As confused as Webtoon folks were by the end of the last chapter, because I guess it was too abrupt for them, the point of the Ross wolves (plus Marisa) checking out the house was 1) Connie recharging ye olde batteries via healthy werewolf (Sara), and 2) a visual reference so this part would make sense. Because at this point, if her hands just started making little glowy lines, you wouldn't know what this means if it had never come up before. Dun dun duuuuuun. Comics and film are interesting, because they rely so heavily on visual imagery, so you have to create a visual language alongside the dialog in order to guide the narrative. If you don't have both, then you just end up with a bunch of randos standing around, yapping at each other. In a traditional written narrative, you can guide the plot through prose instead, using imagery and symbolism as needed. Luckily, I sort of suck at prose compared to thinking in images, so the idea of "how do I convey these various emotions and shifts in tone with a handful of close ups of simplified, symbolized representations of real people" is me very much operating in my lane.

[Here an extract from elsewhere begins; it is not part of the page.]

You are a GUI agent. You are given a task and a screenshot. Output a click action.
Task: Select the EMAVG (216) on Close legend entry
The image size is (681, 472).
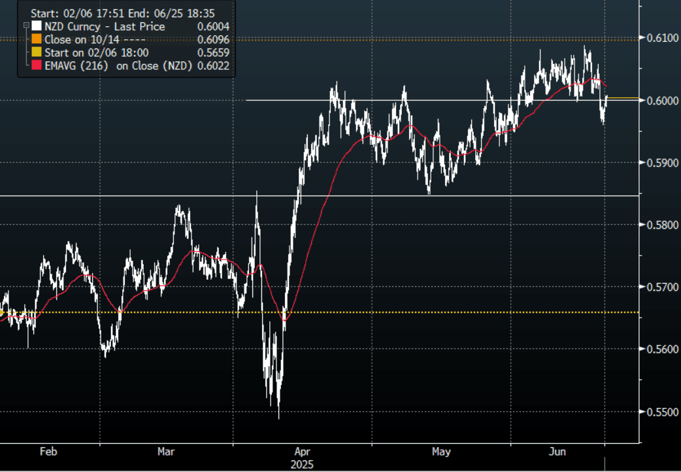pyautogui.click(x=118, y=66)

I had a horrible, horrible project I worked on once with some film grad students, and the director wanted all these close ups. Close ups, close ups, close ups. Almost no establishing shots, so it was way confusing to get a read on where anyone was or what you were even looking at. I had to explain to him that when I'm drawing a little girl's face, and you animate that and put it up on a screen that's literally 20' wide, you're essentially reducing the human face down into a symbol. It's like an emoji. You get less visual information, because I'm stylizing my drawings to not be photo-realistic. As a result, you're gonna have two eye symbols about 10' apart, with a tiny nose symbol above a tiny mouth symbol, both in the middle of the screen and like 8' away. This is a drawing, not a photograph, and you need to pull the camera back more in order to give the audience more visual information, because we naturally infer a LOT from photograph and film that can't be filled in by our brains with a drawing. He didn't believe me and the project eventually folded. I mostly blame him, because I actually understand what I'm talking about. Anyway, the point is, drawings are simplified versions of people and you have to make them work quite hard to achieve what a prose narrative accomplishes without nearly as much thinking.
Anyway, welcome to new readers! I seem to have a lot of people trickling in the last few weeks, and I'm glad you're here. Sorry you only get two pages a week, but we all struggle through this slow motion story together. Mostly me, because I actually have to draw and write everything O_O. And now I'm going out of town this weekend, and man, that is really screwing with my plans to get everything done this month. But I'm doing it! I'm getting there. I'm very tired, but my friend in Houston has a hot tub, so like...I think the extra work for a few days off will be worth it.